Now, it’s possible to “focus” on, say, technique for years and never develop good skills. Such people might focus on, say, adjusting 100 people a day without visualizing where they are coming from, or getting coaching. In essence, they’ve been practicing adjusting rather than visualizing growth. It isn’t practice but effective or “perfect practice” that improves performance.
This is why it is important to combine focus with things like visualizing in order to know what to focus ON. But even the best education, opportunities, or innate skills will fail without focus. In fact, I’ve never been close to anyone with any skills at anything at all where they hadn’t spent long, grueling hours in practice.
That said, it seems obvious that if you spend 100 hours at task X, and nine other people also spend 100 hours, there will be ten different results. Doesn’t that prove the existence of innate ability?
Well, I don’t seriously say that there is NO difference in innate ability.
That would, I think, be foolish. What I will say is that the concept of “talent” isn’t useful. I usually see “talent” invoked to stop someone from even trying. “I’m not talented enough to do X” they say, instead of rolling up their sleeves.
That’s comparing yourself to others in a damned unproductive way.
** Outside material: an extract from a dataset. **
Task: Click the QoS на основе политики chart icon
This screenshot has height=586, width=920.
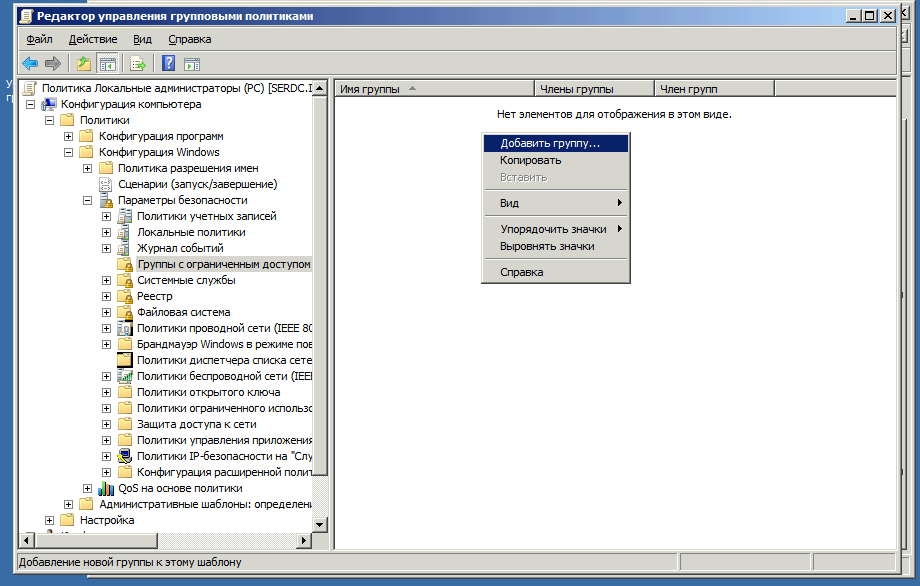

You should only use competition to spur yourself to greater effort, not to stop yourself from trying. If those nine other people, under the same coach or teacher, get different results, does it mean they had different innate ability? Well, probably that’s true. But what is also true is that they:
- Only apparently got the same teaching. All language is based on shared referents. The same thing said to two different people NEVER means exactly the same thing.
- People have different foundations of experience. Someone who has played tennis is going to pick up handball faster than you, even if you have the same coach, and practice the same hours.
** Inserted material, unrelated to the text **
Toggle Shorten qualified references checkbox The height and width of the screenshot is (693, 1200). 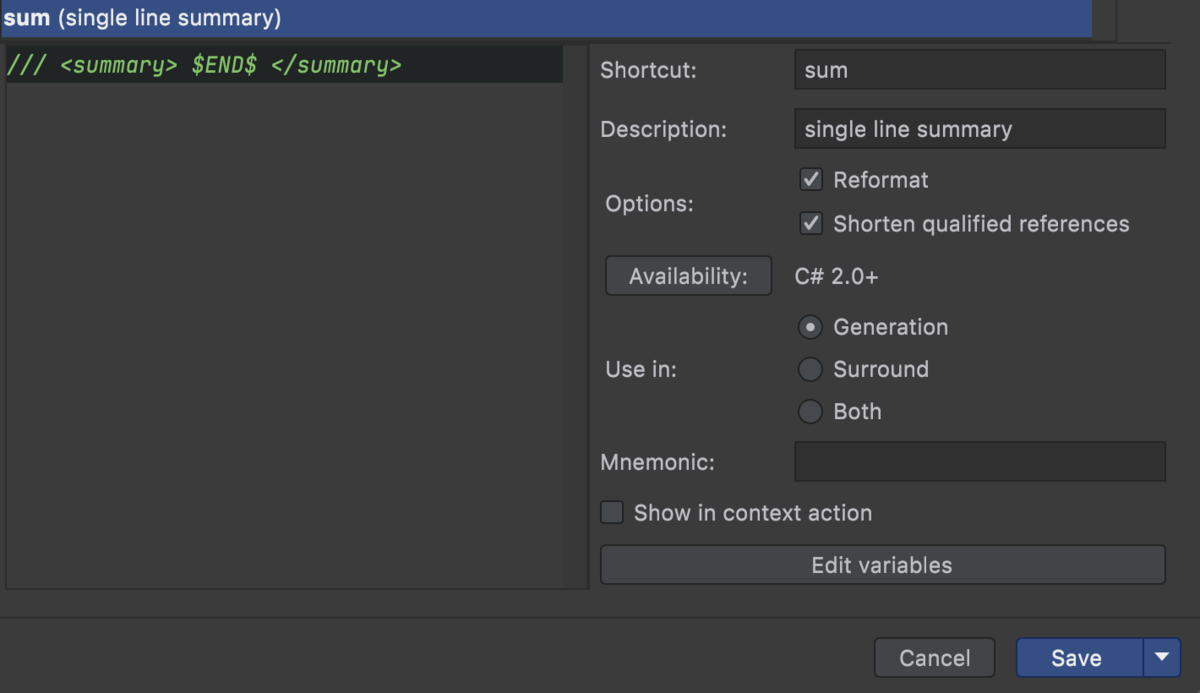click(811, 224)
- Skills can transfer from completely different domains. Someone who has mastered communication might recognize the deep flow state required for patient education, and slip into it more rapidly.
- People have different emotional needs. The activity might well trigger a deeper sense of connection in one person than another. They will give it different levels of commitment, will think about it at night while they sleep, while they eat, obsessively. They spend no more time in the classroom, but have spent three times as much time overall. Some cultures contain the building blocks of success in their entertainments and family interactions. For instance, one of the reasons I’m not at all certain about black “athletic superiority” is the fact that physical motion, and rhythmic motion, is far more reinforced in black than white culture. I watched black kids teaching each other to dance from the time they could walk—in ways that white kids never did. Rhythm IS coordination. And once you have coordination, you learn ANYTHING physical more easily.
- So…back to my first point. To me, the central talent, if an innate talent exists, is the ability to focus on a single thing until you have it nailed. To focus through fatigue, boredom, disappointment, pain. To keep going after others have wandered away. To obsess about it as you fall asleep. To study the chosen discipline while others are partying. To step back and focus on the question of focus itself: how to enter and sustain flow state? How to block out outside interference? How to resist the guilt-tripping and obstructionist tendencies of family, friends and community? How to develop an obsessive drive that borders on mania without tipping over?
All other knowledge, without focus, will produce mediocre results. A fine mind, split into multiple tracks when you should be bringing everything to bear on the RIGHT NOW, on the MOMENT, this little space outside of time where everything happens, is pretty useless.
That’s my story, and I’m sticking to it.